We live in a world subject to constant change and the pandemic is an example that has slapped us all in the face. Innovations in technology have accelerated due to COVID-19 and have changed the way we live, work, and communicate. These global changes have also altered the legal landscape for attorneys practicing law today, with technology changing the way we communicate with clients and providing for more efficient ways to serve them. While we live in an ever-changing world, certain things do not change: the need for basic services that assist us in our daily personal and professional lives. Safe roads, clean water, feeling safe from crime in our communities are only a few examples of the reasonable needs and expectations every human being should enjoy. While there is always an exception to the rule, most people look to their state and local governments to provide these amenities, with a lot of that responsibility falling to local governments. In turn, local governments look to their legal counsel for guidance on many important decisions.

Variety: The Spice of Life

Providing legal services to a locality is a privilege because of the tremendous opportunity it affords for a career in public service. The role of a local government attorney carries unique responsibilities that do not always carry over to the private sector. Considering that local governments may exercise a wide range of sovereign powers within their respective jurisdictions, the exercise of such power will undoubtedly have an impact on its citizenry in ways too numerous to count.

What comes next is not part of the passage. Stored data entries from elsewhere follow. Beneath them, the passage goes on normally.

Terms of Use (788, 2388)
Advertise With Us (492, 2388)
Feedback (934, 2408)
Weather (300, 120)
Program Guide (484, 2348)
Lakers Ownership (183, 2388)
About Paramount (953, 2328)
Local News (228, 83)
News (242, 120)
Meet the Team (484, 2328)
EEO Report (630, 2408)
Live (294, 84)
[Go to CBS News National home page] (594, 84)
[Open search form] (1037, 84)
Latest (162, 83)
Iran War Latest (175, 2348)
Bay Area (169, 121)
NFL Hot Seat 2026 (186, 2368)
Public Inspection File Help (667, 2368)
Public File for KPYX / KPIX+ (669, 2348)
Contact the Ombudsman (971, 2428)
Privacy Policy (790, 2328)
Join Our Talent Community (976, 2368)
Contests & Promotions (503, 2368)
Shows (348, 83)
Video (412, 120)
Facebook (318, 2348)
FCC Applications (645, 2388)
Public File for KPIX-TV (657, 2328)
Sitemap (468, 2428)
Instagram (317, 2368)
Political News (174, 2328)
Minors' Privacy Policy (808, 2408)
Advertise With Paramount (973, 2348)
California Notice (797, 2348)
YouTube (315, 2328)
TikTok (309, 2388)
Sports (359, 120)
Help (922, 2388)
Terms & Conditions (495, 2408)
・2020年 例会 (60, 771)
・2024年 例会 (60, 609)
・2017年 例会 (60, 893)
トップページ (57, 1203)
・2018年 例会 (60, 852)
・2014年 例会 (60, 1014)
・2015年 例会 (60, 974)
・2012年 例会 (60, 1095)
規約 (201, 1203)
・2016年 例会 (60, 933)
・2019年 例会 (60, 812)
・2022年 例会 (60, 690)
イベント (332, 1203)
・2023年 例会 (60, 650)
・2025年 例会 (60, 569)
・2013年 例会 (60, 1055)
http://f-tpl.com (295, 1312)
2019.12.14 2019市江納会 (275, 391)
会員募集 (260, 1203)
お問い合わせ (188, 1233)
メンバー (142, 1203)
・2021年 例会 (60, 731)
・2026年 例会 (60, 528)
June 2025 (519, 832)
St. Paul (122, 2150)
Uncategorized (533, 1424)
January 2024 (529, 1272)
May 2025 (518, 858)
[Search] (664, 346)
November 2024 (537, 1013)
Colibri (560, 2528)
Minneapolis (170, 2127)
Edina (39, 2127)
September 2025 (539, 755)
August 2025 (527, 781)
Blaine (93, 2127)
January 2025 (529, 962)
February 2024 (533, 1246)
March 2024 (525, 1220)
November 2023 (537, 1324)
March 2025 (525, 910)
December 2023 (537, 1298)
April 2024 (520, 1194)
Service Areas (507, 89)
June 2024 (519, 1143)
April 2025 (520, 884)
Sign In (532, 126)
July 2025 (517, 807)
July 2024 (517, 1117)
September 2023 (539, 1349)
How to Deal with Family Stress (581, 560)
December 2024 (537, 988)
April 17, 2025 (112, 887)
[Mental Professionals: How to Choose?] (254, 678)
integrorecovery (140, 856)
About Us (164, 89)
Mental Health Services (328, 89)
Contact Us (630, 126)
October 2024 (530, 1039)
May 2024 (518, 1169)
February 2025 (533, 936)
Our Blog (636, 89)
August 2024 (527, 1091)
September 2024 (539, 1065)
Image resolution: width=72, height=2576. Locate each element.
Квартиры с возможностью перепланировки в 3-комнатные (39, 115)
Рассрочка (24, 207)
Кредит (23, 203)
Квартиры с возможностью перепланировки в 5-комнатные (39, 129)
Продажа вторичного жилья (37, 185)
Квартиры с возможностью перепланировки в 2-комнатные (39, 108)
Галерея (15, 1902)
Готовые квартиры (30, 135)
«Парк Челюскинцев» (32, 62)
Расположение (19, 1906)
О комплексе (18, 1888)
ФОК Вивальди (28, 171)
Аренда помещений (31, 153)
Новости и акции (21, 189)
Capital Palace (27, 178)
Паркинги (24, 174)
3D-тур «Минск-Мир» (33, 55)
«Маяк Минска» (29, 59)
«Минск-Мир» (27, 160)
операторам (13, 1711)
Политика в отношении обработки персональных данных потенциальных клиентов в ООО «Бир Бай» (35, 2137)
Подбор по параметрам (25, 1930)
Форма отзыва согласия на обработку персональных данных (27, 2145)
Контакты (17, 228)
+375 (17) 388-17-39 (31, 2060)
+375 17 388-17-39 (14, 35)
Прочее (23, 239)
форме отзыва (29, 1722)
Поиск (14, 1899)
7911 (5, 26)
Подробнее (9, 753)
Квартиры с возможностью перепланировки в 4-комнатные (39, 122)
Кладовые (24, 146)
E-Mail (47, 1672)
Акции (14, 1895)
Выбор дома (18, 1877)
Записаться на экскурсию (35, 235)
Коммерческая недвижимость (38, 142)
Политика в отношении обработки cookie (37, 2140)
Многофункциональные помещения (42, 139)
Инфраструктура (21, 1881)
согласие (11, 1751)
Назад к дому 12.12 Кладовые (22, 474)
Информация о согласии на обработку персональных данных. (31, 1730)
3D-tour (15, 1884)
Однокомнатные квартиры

Local governments influence the flow of commerce within their boundaries and are the gateway for economic development projects in their communities. Even in those states where a local government's power is limited to those powers expressly delegated by a state legislative authority and necessarily implied therefrom (as is the case in Virginia) , local governments wield great power to control development, commerce, and technology within its boundaries, making decisions which impact how people work, live, and play. A local government attorney plays a critical role in these decisions, providing advice and counsel on a wide range of topics, literally from A to Z. An assistant city attorney could handle a child abuse and neglect case on behalf of the local social services agency on Monday and attend a meeting on Wednesday with the city manager to discuss a contract involving the public zoo. The typical day of a local government attorney is always evolving and affords the local government practitioner opportunities for professional growth on a regular basis. By way of a real-life example, a typical week for me may involve negotiating complex land sales agreements for a multimillion dollar local economic development project, briefing members of City Council on an upcoming transportation project, or handling state administrative appeals on behalf of the local department of social services related to a child abuse and neglect matter. Having the ability to influence decisions which will impact your community in meaningful ways has made for a rewarding career for many attorneys who practice local government law.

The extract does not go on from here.